Consigne donnée>
Reprends toutes les lignes ci-dessous sous forme de liste numérotée, sans garder les lignes vides.

Données de travail>
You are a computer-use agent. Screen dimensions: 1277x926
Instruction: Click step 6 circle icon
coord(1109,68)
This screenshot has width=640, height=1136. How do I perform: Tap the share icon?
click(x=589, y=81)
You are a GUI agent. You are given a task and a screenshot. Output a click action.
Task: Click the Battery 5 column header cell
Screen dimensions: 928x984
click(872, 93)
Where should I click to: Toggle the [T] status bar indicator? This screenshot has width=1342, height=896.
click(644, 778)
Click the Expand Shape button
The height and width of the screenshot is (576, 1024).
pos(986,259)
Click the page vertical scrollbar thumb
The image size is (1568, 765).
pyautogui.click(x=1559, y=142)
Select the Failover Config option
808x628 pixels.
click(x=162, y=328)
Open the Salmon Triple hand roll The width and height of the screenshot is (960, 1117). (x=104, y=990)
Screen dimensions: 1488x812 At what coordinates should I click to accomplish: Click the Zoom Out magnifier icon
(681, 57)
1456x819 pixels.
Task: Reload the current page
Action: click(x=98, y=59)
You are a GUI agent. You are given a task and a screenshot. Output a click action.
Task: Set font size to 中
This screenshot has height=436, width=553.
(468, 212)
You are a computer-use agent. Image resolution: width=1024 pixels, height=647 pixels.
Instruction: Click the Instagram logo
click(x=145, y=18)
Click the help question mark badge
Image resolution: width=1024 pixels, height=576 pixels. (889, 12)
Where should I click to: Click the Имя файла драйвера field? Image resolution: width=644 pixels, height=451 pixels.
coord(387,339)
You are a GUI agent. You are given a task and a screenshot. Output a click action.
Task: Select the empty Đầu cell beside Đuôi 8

Réponse au problème>
1. You are a computer-use agent. Screen dimensions: 1277x926
2. Instruction: Click step 6 circle icon
3. coord(1109,68)
4. This screenshot has width=640, height=1136. How do I perform: Tap the share icon?
5. click(x=589, y=81)
6. You are a GUI agent. You are given a task and a screenshot. Output a click action.
7. Task: Click the Battery 5 column header cell
8. Screen dimensions: 928x984
9. click(872, 93)
10. Where should I click to: Toggle the [T] status bar indicator? This screenshot has width=1342, height=896.
11. click(644, 778)
12. Click the Expand Shape button
13. The height and width of the screenshot is (576, 1024).
14. pos(986,259)
15. Click the page vertical scrollbar thumb
16. The image size is (1568, 765).
17. pyautogui.click(x=1559, y=142)
18. Select the Failover Config option
19. 808x628 pixels.
20. click(x=162, y=328)
21. Open the Salmon Triple hand roll The width and height of the screenshot is (960, 1117). (x=104, y=990)
22. Screen dimensions: 1488x812 At what coordinates should I click to accomplish: Click the Zoom Out magnifier icon
23. (681, 57)
24. 1456x819 pixels.
25. Task: Reload the current page
26. Action: click(x=98, y=59)
27. You are a GUI agent. You are given a task and a screenshot. Output a click action.
28. Task: Set font size to 中
29. This screenshot has height=436, width=553.
30. (468, 212)
31. You are a computer-use agent. Image resolution: width=1024 pixels, height=647 pixels.
32. Instruction: Click the Instagram logo
33. click(x=145, y=18)
34. Click the help question mark badge
35. Image resolution: width=1024 pixels, height=576 pixels. (889, 12)
36. Where should I click to: Click the Имя файла драйвера field? Image resolution: width=644 pixels, height=451 pixels.
37. coord(387,339)
38. You are a GUI agent. You are given a task and a screenshot. Output a click action.
39. Task: Select the empty Đầu cell beside Đuôi 8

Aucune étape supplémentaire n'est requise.